Je m’attendais à des remerciements passionnés et à des dithyrambes. L’homme dit seulement :

— On vous remercie bien, ma bonne dame.

Peu après, je partis pour une longue tournée en Amérique et, pendant mon absence, mes domestiques les reçurent chaque dimanche.

Pour eux, je n’étais qu’une cliente sûre.

Un jour, je leur donnai des billets pour un grand concert.

J’étais dans la salle et les observais.

La femme était émerveillée de voir tant de gens élégants à la fois ; quant à lui, la figure éclairée d’une lumière céleste, la tête rejetée un peu en arrière, à la manière des aveugles, il était en extase, enivré par la musique.

Après quatre ans, ils disparurent. Je ne les revis jamais.

L’homme, que j’avais vu souffrant, devait être mort, et la femme, la pauvre vieille, si laide, au tablier bleu, n’avait pas osé, sans doute, revenir seule.

***

A Marseille, un jour, je vis un autre aveugle, un très vieil homme, assis sur un pliant, contre un mur.

Auprès de lui, était déposé un panier sur lequel veillait un tout jeune chien, qui reniflait tous les passants et aboyait après chacun d’eux. Je m’arrêtai, pour causer avec le vieux.

— Vivez-vous seul ? lui demandai-je.

— Oh non, me répondit-il avec certitude, car j’ai deux chiens. Mais je ne peux pas amener l’autre. Il remue, saute, bouge tant et tant qu’il n’arrive pas à engraisser et qu’on croirait, à le voir, que je ne le nourris pas. A la vérité, voyez-vous, je ne puis le montrer sans honte. On croirait que je le laisse mourir de faim. Je n’ai besoin, ici, que d’un seul chien, du reste. Pour l’autre, je le laisse à la maison, où il fait le chien de garde.

— Ah ! vous avez une maison ? dis-je.

— C’est-à-dire que j’ai une chambre. Mais je l’appelle la maison.

— Qui vous fait la cuisine ? Qui fait le feu chez vous ?

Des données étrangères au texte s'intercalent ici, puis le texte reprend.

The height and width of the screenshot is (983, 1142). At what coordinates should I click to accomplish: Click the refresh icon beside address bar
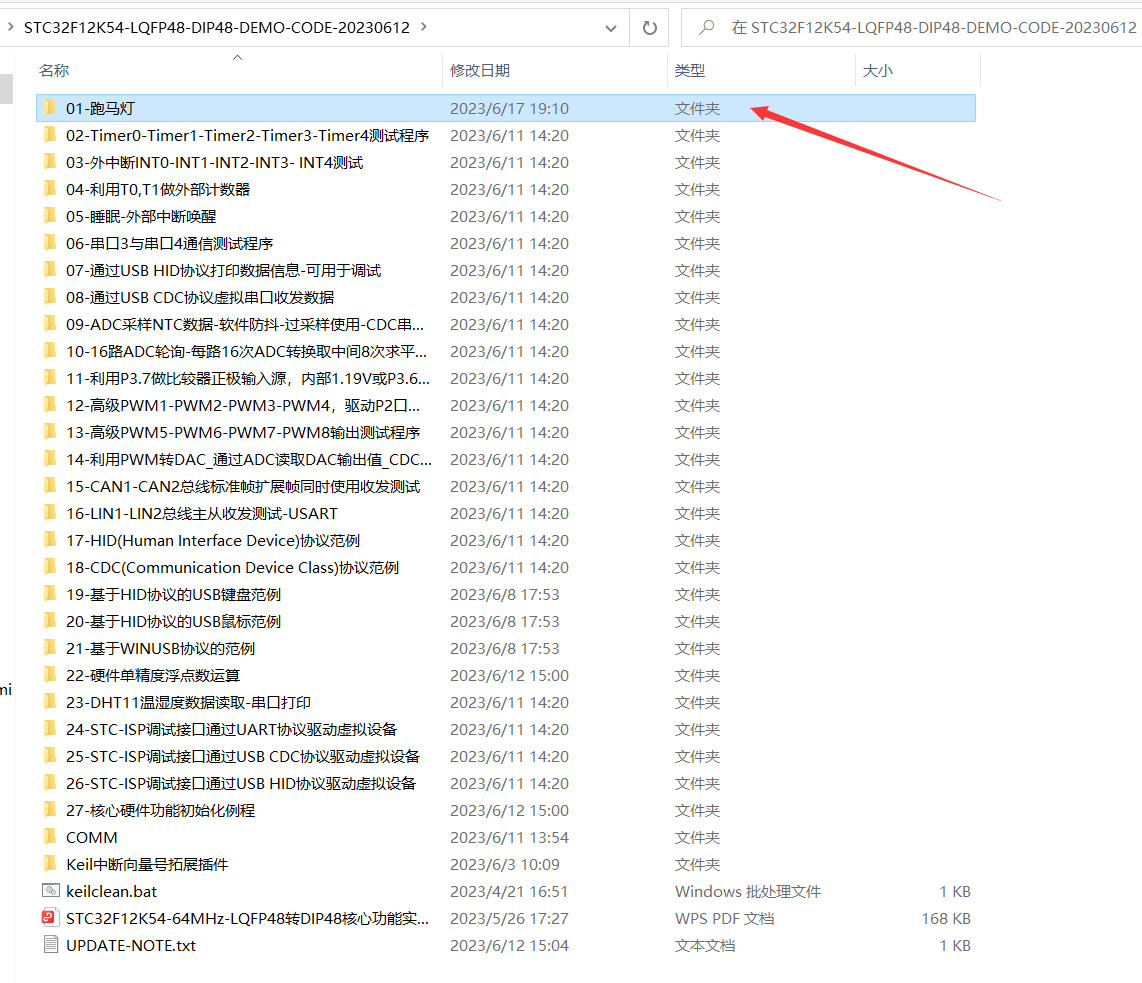pos(650,28)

— Moi, répondit-il. Je frotte une allumette et, par les craquements du bois, j’entends si le feu a pris.

— Comment nettoyez-vous vos légumes ?

— Oh ! c’est facile. Je sens quand les pommes de terre sont bien pelées.

— Et les fruits, demandai-je, et la salade ?

— Oh ! ça, nous n’en avons pas souvent.

— Je pense que vous mangez de la viande ?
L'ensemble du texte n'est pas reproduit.